Adalah Jonathan Pollard, warga Amerika keturunan Yahudi yang bekerja di AL Amerika, ditangkap oleh aparat keamanan dengan tuduhan melakukan kegiatan mata-mata untuk Israel pada tahun 1985. Kala itu, pemerintah AS, melalui Menteri Luar Negerinya, George Schultz, bereaksi keras. Sang Menlu segera menelepon Perdana Menteri Israel saat itu, Simon Pherez. Selain meminta penjelasan terkait hal itu, George Schultz juga menyampaikan protes keras. Entah apa isinya, tidak berselang lama, Israel segera menyampaikan permintaan maaf. (Lihat Cahyono-adi.blogspot.com).
“Memata-matai Amerika adalah sangat bertentangan dengan kebijakkan kami. Kegiatan seperti ini, sejauh yang telah terjadi, adalah salah, dan pemerintah Israel meminta maaf.” Demikian pernyataan Simon Peres yang disampaikan langsung terkait insiden penyadapan Pollard.
Kini, situasi yang sama harus dihadapi oleh pemerintah Indonesia. Senin, 18 November 2013, harian Guardian (Inggris) dan harian The Sidney Morning Herald (Australia) mengungkapkan adanya penyadapan yang dilakukan oleh Pemerintah Australia terhadap Presiden Susilo Bambang Yudhoyono dan jajarannya.

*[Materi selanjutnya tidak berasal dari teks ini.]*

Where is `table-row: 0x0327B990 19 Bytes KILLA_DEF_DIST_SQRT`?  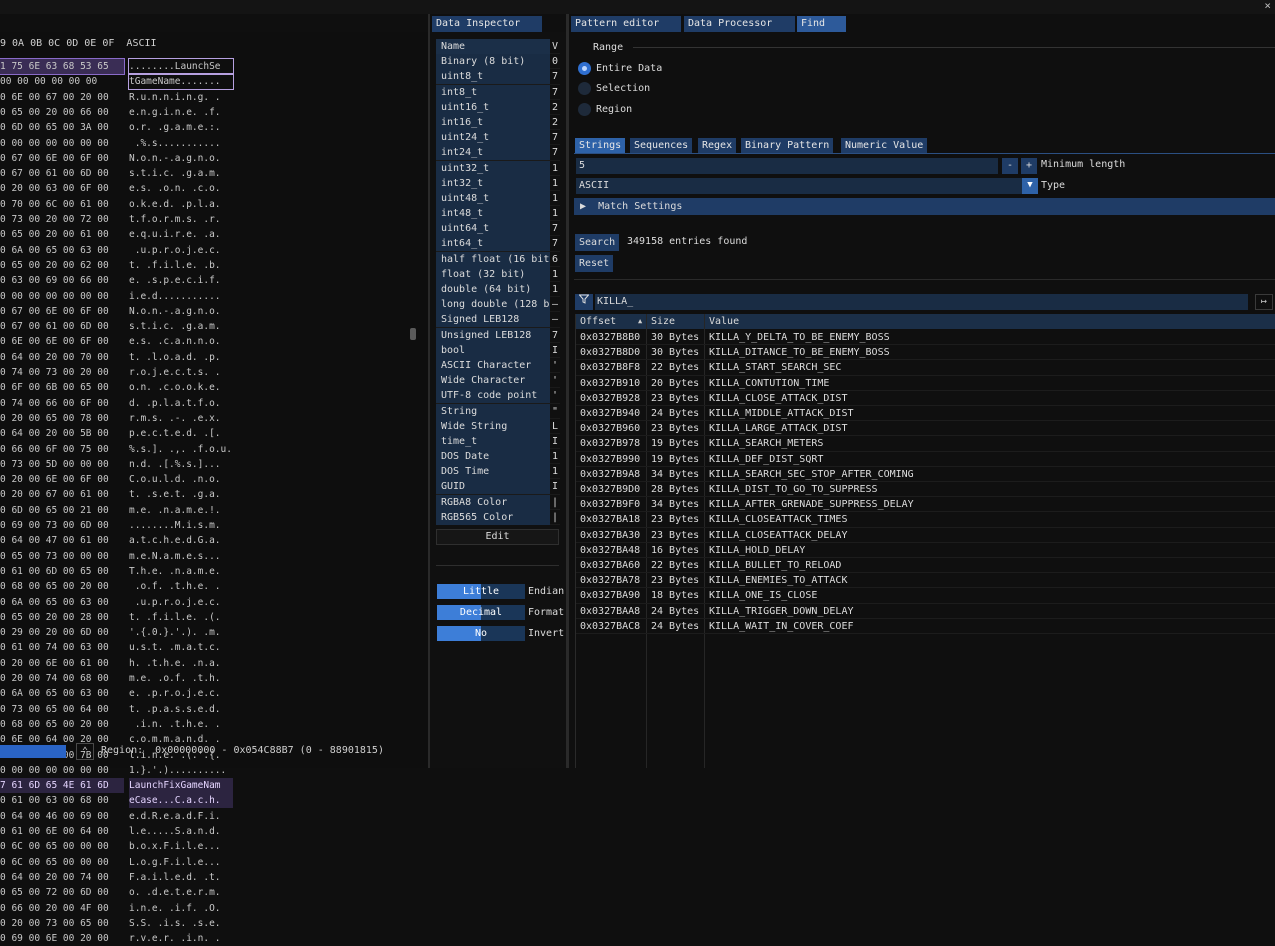
table-row: 0x0327B990 19 Bytes KILLA_DEF_DIST_SQRT is located at coordinates (926, 460).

Berita penyadapan itu merujuk kepada dokumen yang dilansir oleh mantan kontraktor Badan Intelejen AS, Edward Snowden. Menurut kedua harian tersebut, penyadapan itu tidak hanya berlaku terhadap SBY, tetapi juga terhadap Ibu Negara, Wakil Presiden, dan beberapa pejabat tinggi lainnya. (Lihat Vivanews.com).

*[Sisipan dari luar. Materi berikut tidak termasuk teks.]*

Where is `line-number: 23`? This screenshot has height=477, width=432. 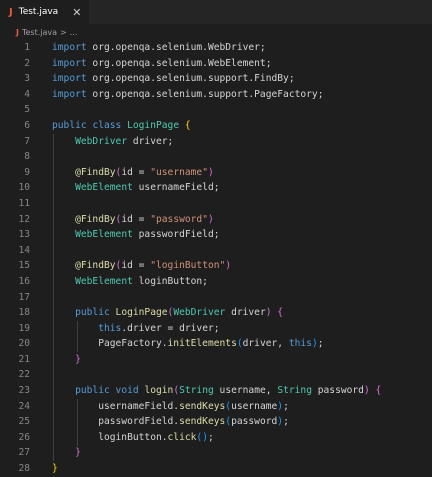 line-number: 23 is located at coordinates (24, 391).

Kegiatan memata-matai Pemerintah Indonesia bukan pertama kali terjadi. Pada tahun 2007, Indonesia pernah mengalami kasus yang sama. GBP Suka Arjawa, staff pengajar FISIP Universitas Udayana, dalam artikelnya “Pergeseran Objek Dalam Dunia Spionase Modern”, yang dimuat di media online, Balipost.com (8/11/2013) menulis tentang kasus tersebut. Dengan demikian, maka bukan kali pertama Indonesia kecolongan oleh kegiatan mata-mata berupa penyadapan yang dilakukan oleh pihak luar. Bahkan dalam rentang waktu medio yang sama, Pemerintah Indonesia juga dikabarkan telah disadap oleh AS.
Sayangnya, reaksi pemerintah Indonesia tidak sekeras negara lainnya. Jika dalam kasus Pollard, pemerintah AS melancarkan protes keras, maka, sebaliknya, Presiden SBY justru menunjukkan gelagat yang tidak wajar. Atas kegiatan mata-mata yang dilakukan oleh AS, SBY hanya mengeluarkan “nasihat” agar AS tidak mengulangi lagi perbuatannya di kemudian hari. Tidak ada sekedar tuntutan permintaan maaf, terlebih sanksi diplomatik.

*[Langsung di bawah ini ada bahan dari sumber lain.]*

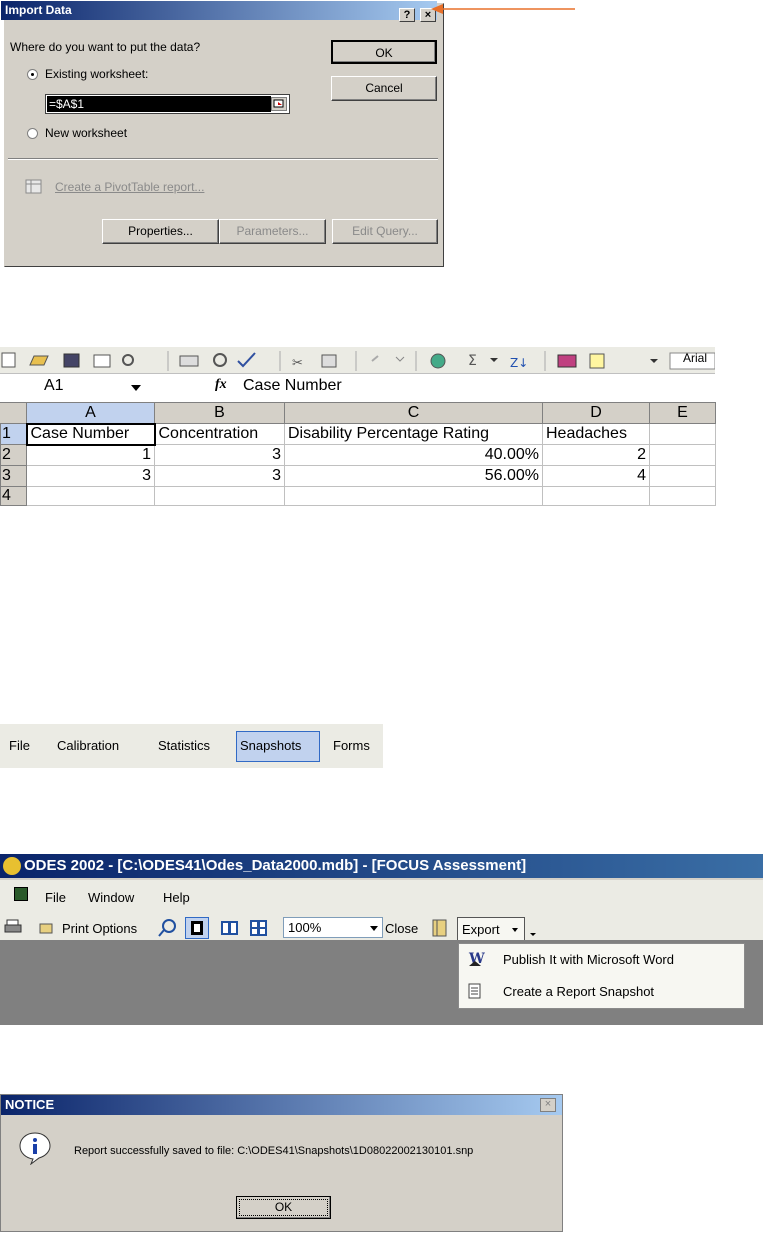  Describe the element at coordinates (35, 1148) in the screenshot. I see `info-icon` at that location.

Coba kita bandingkan dengan kasus Presiden Meksiko, Felipe Calderon, yang dimata-matai oleh AS semasa masih menjabat. Ia segera bereaksi keras dengan melancarkan protes sembari menyebutkan hal itu sebagai penghinaan terhadap negara, dan bukan lagi soal pribadi.
Untuk kabar penyadapan yang dilakukan Australia kali ini, kabar terakhir menyebutkan bahwa Duta Besar (Dubes) RI untuk Australia telah dipanggil pulang. Namun, apakah pemanggilan pulang tersebut cukup memberikan “efek jera”? Terlebih pemerintah Indonesia belum memanggil Dubes Australia untuk mengklarifikasi kabar penyadapan tersebut.
Seharusnya Pemerintah Indonesia, melalui SBY atau Menlu-nya, bisa bersikap lebih tegas. Amerika, yang nota bene, adalah “tuan” dari Israel pun geram dan bereaksi keras terhadap penyadapan yang dilakukan oleh “anaknya. Lalu, mengapa SBY belum melancarkan protes keras? Lebih jauhnya, bila perlu, mempertimbangkan untuk memutuskan sementara hubungan diplomatik kedua negara. Menimbang kasus ini bukan yang pertama kalinya.
Saat-saat seperti inilah saya teringat dengan kisah Mentor soal ketegasan Presiden Soekarno (mantan), yang dengan berani dan tegas mengucapkan, “Go To Hell With Your Aids”.
Gitu aja koq repot!
Salam pentungan.
Ditulis sebagai tanggapan atas kabar penyadapan Australia terhadap Pemerintah Indonesia.